Karalis: Celtics show their worst and their best - which will they choose to be moving forward? taken at BSJ Headquarters (Celtics)

(Winslow Townson/Getty Images)

“We just have a choice to make: what team do we want to be? The team we were in the first half or the second half.” - Joe Mazzulla 

I could just end this piece here. I could center it on an 8x10 screenshot and submit it to Greg and tell him this is a conceptual art piece. And in a lot of ways, it really tells the whole story of the Celtics right now. 

Call me crazy, but the Celtics are actually pretty relatable at the moment. Who isn’t falling apart the week before Christmas? Whose worst habits aren’t on full display in the month of December? They're just pulling the basketball version of our Thanksgiving-to-Christmas self-inflicted meltdown. It’s just that instead of eating Chipwiches and Pringles (not a real example), they're settling for 3-pointers and making lazy passes.

Except when they're not. And that's the part that's either encouraging or infuriating, depending on your general demeanor. Obviously, there is a pretty big sample of them playing really well -- so well, in fact, that they can hit a skid of three in a row and five of their last six and STILL be tied for the most wins in the NBA. They gave themselves such a lead that they can fall completely apart for a couple of weeks and still have the league’s second-best point differential, the league’s second-best offensive rating, and seventh-best defensive rating. 
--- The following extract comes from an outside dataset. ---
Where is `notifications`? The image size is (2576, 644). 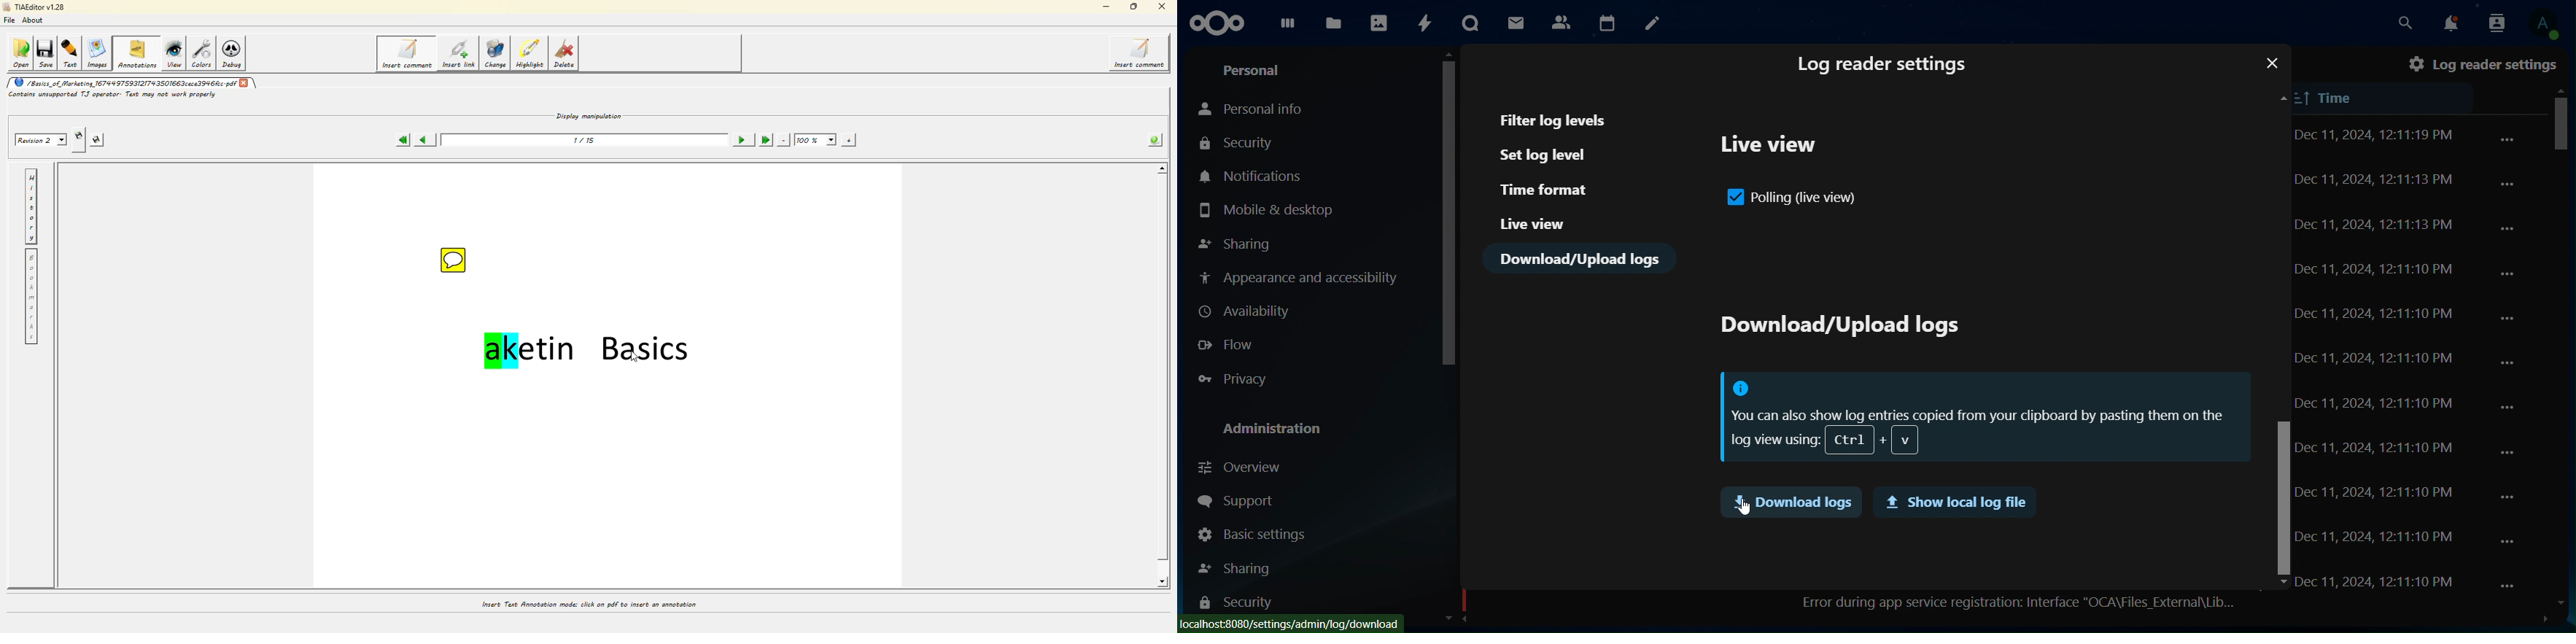 notifications is located at coordinates (2445, 23).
The good side is really good. The bad side is really bad. 

“It's also hard when you play the way you did at the beginning of the year and you set such a high standard,” Mazzulla said. “It's hard to play to that all the time. So we have to learn how to make that standard a habit.” 

That comes with confidence -- but real confidence, not the chip on your shoulder kind. Real confidence comes with being comfortable in one’s skin; knowing who you are and being okay with who you’re not. I’m still not sure every member of the Celtics has that mindset. You can see it in the moments when someone tries to do too much and it doesn’t always go well.

The real confidence will come when this team accepts what it takes to be great. Really living up to the standard will take the full understanding of what fuels the long strings of success. It begins with the simple acknowledgment that no matter what their talent level, they are very ordinary if they don’t work to live up to it. 

“I think we got down on ourselves a little bit, didn’t play hard enough,” Malcolm Brogdon said after the loss to his old team. “That’s a young, energetic team that plays well together over there, so they put out the effort, especially in the first half, and I thought we were the harder-playing team in the second half. I really do. I think we were the better team in the second half, but we dug ourselves too deep of a hole to really pull it all the way through.”

It was very easy to see. Before halftime, Boston’s passes floated out of reach, into the hands of young Pacers eager to run. After the half, the Celtics were attacking, getting to the rim, pushing the pace themselves. They worked harder, focused on the little things, made cuts, and defended well.

The second half Celtics are the team we’ve known. The first-half Celtics are the team that showed up out of nowhere to crash on your couch and drink your liquor straight from the bottle (again, not a real example). 

“We gotta learn how to win again,” Tatum said. “Everybody wants to make every shot, myself included. Our body language when we miss shots and things like that is contagious. And that's just part of it. We’re not going to make every shot, we’re going to turn the ball over, it’s all about how we respond. And as a group, we can’t let it snowball. And that's what happened tonight. We let it -- it’s a domino effect. I think just not playing so tight, get back to just relax, take a deep breath, and remember we’re playing basketball.”

Playing basketball in the NBA can get overly complicated at times. Picks can be set at different angles and if you don’t do it right then the entire play can break down and plans B or C might not look so pretty. A defensive rotation made a little too aggressively can lead to easy layups, even if four other guys are on point. 

But also, basketball is pretty easy if you want it to be. Pass the ball, move, make quick decisions, and don’t worry about anything besides getting the best shot possible. On defense, know your personnel, stick to the plan, and pay attention to where everyone is. These are all choices guys can make. 

That's what life is all about anyway -- just a day-to-day grind of choice after choice, hoping that the cumulative impact of those choices leads you to a positive place when you go to sleep at night. It’s no different for the Celtics. 

It’s just right now they're not making great choices at all. Maybe they're like some people I know at about 1 a.m. when the writer’s block is real and some chips ahoy might just be what they need to break through (okay, fine, real example). 

The problem is that bad choices pile up, and if you’re not careful, the cumulative effect can take things once in your control away from you. The Celtics have choices now -- it’s still only December and they're a half-game out of first place -- but wait too long and those choices will go away. 

“I think us, as a team, we’re disappointed in ourselves, but I don’t think there’s concern,” Brogdon said. “I think we need a sense of urgency, and I think we’re starting to get that. I think that second half shows us we can have and play with a sense of urgency, and I think we will.”